>>>

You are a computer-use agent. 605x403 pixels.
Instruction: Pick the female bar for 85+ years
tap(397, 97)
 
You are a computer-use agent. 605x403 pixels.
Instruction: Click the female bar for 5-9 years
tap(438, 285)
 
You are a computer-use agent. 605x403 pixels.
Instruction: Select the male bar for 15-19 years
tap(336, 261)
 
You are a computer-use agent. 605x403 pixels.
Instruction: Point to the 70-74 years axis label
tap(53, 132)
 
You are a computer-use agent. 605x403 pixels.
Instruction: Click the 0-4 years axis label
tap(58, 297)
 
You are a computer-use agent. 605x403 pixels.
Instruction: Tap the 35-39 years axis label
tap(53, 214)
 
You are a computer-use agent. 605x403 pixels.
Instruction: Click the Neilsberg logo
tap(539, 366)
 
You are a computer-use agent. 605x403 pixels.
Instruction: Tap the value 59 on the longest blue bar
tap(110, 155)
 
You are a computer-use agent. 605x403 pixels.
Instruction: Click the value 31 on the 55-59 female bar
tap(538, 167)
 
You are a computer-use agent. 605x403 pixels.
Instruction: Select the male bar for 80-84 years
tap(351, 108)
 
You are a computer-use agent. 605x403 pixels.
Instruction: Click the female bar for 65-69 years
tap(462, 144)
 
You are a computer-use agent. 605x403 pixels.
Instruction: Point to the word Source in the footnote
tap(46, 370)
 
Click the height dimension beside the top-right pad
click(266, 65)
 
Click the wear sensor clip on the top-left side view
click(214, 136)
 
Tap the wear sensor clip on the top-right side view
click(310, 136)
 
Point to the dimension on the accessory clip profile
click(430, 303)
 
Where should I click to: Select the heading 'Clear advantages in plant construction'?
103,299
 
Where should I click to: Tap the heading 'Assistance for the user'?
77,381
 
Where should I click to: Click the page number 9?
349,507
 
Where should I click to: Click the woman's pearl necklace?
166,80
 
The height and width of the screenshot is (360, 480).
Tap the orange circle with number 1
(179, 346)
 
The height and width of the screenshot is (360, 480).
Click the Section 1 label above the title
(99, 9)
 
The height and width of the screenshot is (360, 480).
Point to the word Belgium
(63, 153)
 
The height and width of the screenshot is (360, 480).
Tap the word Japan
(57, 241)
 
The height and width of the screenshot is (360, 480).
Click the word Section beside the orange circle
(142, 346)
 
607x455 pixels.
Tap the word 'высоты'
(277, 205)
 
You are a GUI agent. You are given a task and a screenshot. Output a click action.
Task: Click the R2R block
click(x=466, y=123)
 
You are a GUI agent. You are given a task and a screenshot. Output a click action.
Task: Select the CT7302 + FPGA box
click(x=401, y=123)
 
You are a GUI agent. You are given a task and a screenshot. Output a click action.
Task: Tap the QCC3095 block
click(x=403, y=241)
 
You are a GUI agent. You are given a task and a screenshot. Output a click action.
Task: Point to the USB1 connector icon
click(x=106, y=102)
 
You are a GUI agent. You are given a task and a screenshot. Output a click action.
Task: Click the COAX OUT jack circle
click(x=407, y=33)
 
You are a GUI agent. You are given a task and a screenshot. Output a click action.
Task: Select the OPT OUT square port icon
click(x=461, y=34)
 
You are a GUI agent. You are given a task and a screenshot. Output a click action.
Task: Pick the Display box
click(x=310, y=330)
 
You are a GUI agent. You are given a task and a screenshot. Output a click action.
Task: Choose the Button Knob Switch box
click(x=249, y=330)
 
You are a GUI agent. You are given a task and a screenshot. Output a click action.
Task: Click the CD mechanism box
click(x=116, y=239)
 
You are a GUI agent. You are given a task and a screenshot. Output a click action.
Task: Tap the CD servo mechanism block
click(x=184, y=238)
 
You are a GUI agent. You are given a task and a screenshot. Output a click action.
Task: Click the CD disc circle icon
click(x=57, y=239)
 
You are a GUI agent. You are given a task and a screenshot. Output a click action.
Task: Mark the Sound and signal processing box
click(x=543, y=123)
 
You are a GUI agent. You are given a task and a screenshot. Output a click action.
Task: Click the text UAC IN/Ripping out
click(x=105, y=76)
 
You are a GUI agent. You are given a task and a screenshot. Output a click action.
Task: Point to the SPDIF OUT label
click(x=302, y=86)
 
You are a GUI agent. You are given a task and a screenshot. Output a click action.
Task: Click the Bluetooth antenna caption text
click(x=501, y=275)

<<<

> **Work instructions**
State how many lines of the listing above contain the string "should", with letter case taken into account. Give only the number.

> **Solution for this task**
4